*** Excerpted records ***

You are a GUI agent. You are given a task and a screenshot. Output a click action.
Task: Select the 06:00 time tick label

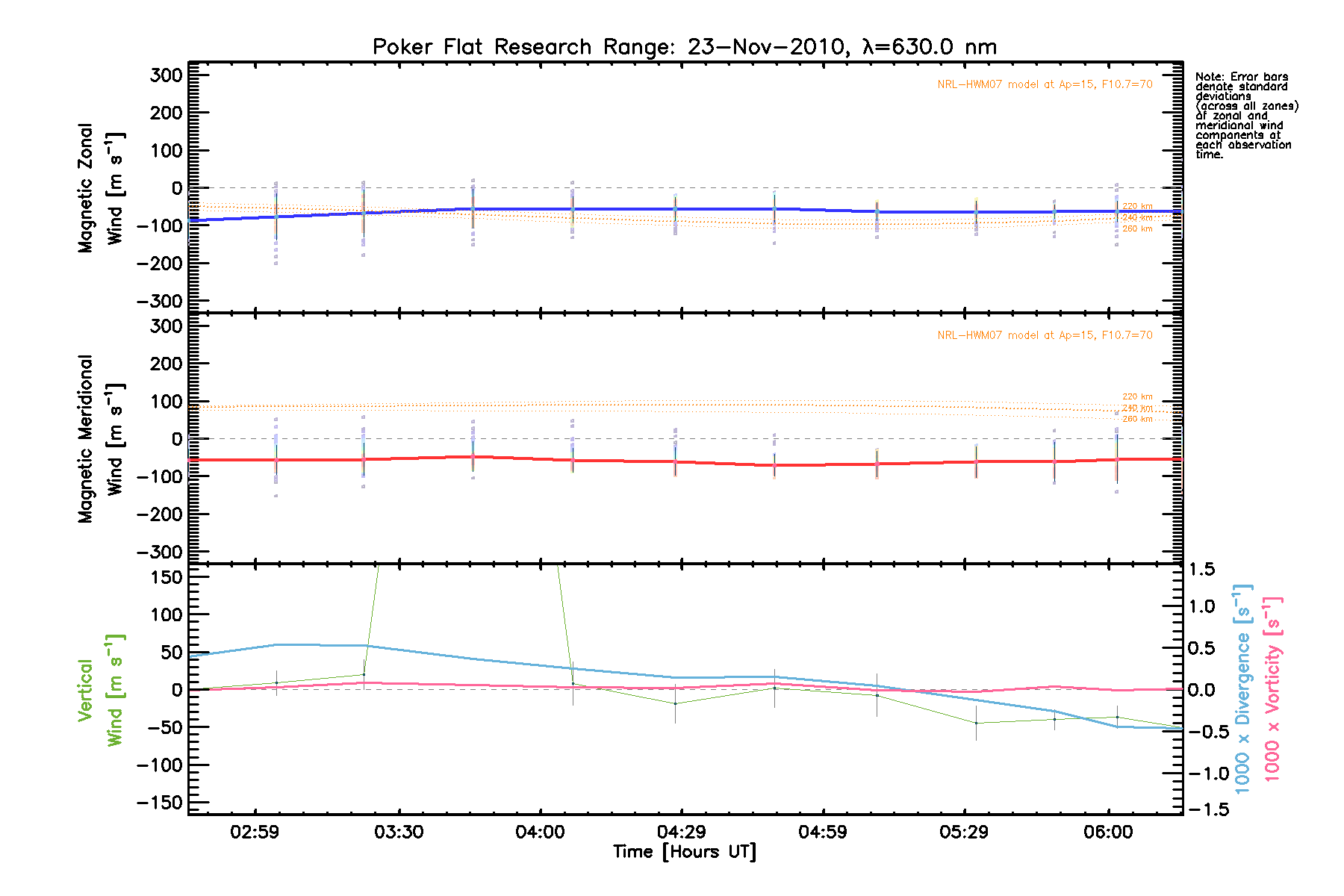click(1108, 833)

***
*** Excerpted records ***

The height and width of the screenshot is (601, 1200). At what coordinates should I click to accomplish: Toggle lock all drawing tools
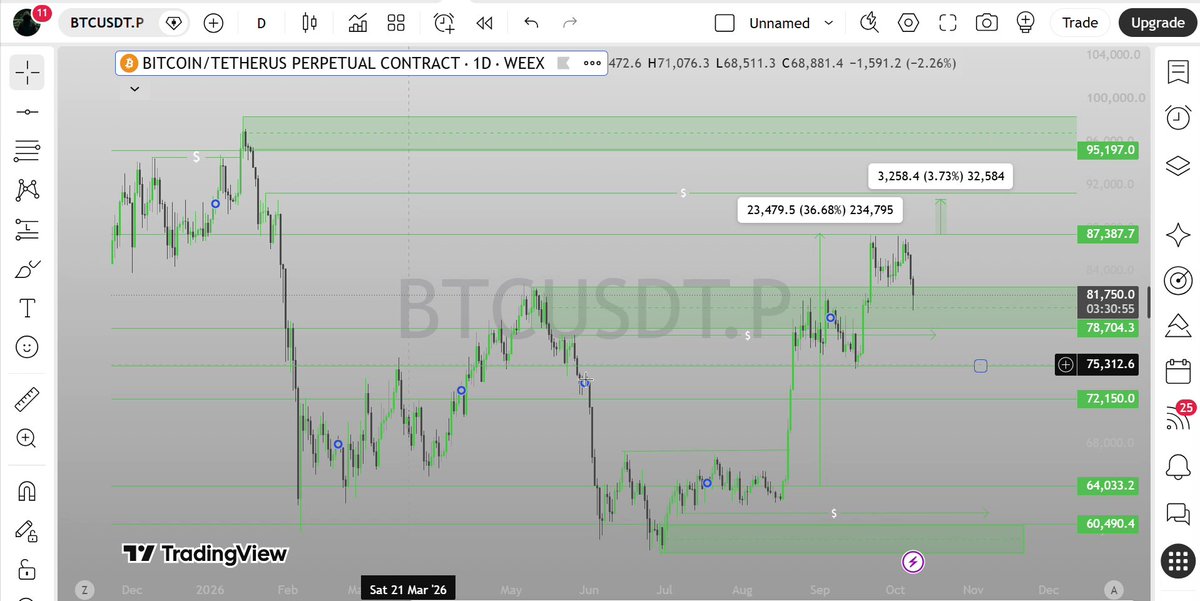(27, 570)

***

### Work to be completed:
Please echo the part of the listing that opens with the line containing "You are a GUI" and closes with the line containing "click(1108, 833)", leaving the pictures out of your answer.

### Solution for this task:
You are a GUI agent. You are given a task and a screenshot. Output a click action.
Task: Select the 06:00 time tick label

click(1108, 833)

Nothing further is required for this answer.